» Document text:
::::
I wanted to shout “YES!” back at her, but I couldn’t. Internally, I knew nothing I had been saying or thinking was actually the truth. I had fabricated a story to myself, and I’d been telling myself that story for so long I actually began believing it.
I had to shift my perspective. I had to tell myself a new story.
It took time, but I’ve since adopted a new story about my relationship with parents.
The Truth of the Matter
Parents are on my side. They’re on your side. They want you to succeed. They want their student to excel. When they come to us with concerns, it’s not out of a deep hate for any one of us; it comes from a love and desire to see Christ move in their kid’s life. Maybe they go about it in a way that’s frustrating to you, but that doesn’t mean they’re against you.
The data shows a story that I wonder if we, as youth leaders, are telling ourselves.
::::
» Problem A: Echo the listing verbatim, starting at its first line and stopping after the line that contains "point(461,273)".
::::
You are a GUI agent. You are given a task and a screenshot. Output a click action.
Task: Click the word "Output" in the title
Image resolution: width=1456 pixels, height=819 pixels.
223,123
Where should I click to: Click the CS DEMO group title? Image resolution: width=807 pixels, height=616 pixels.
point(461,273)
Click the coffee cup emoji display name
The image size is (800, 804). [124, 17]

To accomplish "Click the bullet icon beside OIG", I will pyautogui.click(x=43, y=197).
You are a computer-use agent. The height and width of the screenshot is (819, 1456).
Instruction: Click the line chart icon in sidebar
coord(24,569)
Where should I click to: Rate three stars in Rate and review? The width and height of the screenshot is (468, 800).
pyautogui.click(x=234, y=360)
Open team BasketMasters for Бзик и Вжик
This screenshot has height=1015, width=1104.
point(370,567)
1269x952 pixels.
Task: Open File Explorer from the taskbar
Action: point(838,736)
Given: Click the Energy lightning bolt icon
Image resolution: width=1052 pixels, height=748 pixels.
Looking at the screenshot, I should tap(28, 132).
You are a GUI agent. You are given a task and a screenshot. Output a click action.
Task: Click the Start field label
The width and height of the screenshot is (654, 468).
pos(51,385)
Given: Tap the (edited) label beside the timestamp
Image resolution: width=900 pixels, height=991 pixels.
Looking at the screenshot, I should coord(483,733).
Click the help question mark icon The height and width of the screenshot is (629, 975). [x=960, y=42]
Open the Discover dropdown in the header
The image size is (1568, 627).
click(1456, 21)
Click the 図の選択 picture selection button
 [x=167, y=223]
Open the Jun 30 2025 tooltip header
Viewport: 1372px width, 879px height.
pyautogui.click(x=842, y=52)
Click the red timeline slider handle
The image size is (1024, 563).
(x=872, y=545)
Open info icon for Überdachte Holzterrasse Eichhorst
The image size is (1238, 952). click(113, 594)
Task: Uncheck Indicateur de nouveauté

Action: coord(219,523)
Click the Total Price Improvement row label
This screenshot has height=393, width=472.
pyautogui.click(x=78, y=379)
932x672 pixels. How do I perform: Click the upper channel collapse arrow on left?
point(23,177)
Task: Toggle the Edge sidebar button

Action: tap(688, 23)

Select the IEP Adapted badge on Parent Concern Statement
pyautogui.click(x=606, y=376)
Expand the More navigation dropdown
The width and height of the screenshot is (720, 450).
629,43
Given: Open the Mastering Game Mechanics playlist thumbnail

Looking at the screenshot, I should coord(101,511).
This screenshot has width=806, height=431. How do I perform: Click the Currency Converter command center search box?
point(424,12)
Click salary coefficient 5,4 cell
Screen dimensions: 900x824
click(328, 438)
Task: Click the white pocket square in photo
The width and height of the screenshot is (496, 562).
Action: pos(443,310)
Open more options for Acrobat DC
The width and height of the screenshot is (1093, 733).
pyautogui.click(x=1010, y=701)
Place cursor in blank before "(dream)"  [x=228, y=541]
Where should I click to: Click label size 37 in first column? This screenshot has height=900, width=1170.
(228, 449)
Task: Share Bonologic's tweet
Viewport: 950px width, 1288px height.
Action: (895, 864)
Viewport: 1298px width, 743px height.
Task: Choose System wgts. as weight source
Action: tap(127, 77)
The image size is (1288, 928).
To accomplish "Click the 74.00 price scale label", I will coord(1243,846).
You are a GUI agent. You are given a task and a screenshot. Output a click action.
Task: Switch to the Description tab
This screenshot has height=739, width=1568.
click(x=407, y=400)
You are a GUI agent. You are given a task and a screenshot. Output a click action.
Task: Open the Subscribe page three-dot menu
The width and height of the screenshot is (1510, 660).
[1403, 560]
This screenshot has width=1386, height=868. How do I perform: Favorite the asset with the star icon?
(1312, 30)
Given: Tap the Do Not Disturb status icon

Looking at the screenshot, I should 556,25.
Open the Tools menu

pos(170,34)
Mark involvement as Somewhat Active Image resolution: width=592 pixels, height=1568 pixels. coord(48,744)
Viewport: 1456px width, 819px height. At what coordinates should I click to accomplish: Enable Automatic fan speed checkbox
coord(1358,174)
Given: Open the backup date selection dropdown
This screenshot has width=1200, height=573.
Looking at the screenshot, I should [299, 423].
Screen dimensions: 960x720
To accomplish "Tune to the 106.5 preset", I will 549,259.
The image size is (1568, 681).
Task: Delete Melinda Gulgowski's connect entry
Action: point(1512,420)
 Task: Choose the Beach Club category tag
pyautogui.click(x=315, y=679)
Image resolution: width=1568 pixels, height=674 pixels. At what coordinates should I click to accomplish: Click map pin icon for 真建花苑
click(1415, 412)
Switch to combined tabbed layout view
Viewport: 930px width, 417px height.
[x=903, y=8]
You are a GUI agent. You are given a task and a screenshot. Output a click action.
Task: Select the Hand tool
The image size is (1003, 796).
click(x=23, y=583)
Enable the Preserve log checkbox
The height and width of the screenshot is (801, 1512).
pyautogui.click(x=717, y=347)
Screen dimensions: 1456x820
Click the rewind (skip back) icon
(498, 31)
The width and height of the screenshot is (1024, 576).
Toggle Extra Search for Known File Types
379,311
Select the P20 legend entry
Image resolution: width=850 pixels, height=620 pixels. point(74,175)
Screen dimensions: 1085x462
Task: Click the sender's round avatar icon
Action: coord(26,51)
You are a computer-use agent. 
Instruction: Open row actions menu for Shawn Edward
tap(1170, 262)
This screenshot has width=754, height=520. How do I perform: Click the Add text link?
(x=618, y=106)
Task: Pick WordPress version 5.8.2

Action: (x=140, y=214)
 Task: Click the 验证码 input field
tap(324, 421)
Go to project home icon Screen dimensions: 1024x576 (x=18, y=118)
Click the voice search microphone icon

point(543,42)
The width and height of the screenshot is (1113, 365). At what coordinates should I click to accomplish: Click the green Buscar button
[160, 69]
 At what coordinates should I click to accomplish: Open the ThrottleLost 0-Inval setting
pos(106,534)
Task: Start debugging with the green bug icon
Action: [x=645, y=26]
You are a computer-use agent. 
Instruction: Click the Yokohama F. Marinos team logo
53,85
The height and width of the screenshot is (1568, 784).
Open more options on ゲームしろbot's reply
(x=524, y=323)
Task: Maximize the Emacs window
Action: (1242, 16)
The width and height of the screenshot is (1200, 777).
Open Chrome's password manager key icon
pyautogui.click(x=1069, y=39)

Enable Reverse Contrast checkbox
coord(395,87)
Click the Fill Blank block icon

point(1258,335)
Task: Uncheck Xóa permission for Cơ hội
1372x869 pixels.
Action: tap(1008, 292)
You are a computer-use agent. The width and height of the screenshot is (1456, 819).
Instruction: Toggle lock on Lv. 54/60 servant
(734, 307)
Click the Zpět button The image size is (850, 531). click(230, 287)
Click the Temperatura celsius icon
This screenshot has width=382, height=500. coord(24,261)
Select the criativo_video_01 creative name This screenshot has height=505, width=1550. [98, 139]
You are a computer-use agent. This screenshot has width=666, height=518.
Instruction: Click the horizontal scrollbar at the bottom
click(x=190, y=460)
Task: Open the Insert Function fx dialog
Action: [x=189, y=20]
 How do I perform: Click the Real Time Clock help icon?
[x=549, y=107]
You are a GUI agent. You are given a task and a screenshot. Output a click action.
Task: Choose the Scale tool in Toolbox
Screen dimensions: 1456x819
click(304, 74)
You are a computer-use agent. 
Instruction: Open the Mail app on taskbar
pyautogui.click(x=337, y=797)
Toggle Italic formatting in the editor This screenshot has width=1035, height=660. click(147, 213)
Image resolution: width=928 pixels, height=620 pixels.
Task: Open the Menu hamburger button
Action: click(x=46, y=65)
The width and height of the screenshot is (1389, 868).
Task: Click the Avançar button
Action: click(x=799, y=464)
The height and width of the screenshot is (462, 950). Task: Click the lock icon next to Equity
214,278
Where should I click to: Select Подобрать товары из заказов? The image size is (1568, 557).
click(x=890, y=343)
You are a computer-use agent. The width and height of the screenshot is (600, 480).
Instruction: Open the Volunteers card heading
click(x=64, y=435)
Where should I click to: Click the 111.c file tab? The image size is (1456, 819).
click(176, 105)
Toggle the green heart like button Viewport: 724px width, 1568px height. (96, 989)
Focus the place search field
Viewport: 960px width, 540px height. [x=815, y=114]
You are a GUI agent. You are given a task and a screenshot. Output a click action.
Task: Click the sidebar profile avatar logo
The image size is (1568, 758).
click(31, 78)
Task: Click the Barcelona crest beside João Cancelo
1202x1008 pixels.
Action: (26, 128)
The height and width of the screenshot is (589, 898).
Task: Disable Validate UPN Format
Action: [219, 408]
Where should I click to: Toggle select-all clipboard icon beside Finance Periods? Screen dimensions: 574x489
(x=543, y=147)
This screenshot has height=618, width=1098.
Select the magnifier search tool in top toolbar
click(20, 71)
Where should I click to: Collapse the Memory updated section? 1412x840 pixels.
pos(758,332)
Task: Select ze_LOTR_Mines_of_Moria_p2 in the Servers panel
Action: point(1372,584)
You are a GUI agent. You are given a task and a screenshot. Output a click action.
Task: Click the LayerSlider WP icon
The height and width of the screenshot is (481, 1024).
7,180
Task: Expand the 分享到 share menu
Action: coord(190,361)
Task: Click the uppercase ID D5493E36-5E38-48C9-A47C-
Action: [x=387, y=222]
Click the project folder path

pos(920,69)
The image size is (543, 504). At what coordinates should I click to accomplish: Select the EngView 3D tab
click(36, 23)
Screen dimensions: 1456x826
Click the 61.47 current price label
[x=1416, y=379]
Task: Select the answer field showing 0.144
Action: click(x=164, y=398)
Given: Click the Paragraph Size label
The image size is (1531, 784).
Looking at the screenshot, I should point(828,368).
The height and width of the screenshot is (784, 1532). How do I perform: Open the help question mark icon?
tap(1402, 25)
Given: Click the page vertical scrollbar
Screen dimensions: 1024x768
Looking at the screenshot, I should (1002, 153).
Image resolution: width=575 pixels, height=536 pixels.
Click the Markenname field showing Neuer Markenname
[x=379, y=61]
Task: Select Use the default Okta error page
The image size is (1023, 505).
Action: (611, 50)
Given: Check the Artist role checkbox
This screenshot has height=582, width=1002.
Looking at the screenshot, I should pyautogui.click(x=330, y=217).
::::
» Problem B: In the passage about parents, what does the writer say parents' concerns come from?

» Correct result A:
You are a GUI agent. You are given a task and a screenshot. Output a click action.
Task: Click the word "Output" in the title
Image resolution: width=1456 pixels, height=819 pixels.
223,123
Where should I click to: Click the CS DEMO group title? Image resolution: width=807 pixels, height=616 pixels.
point(461,273)

» Correct result B: A love and desire to see Christ move in their kid's life.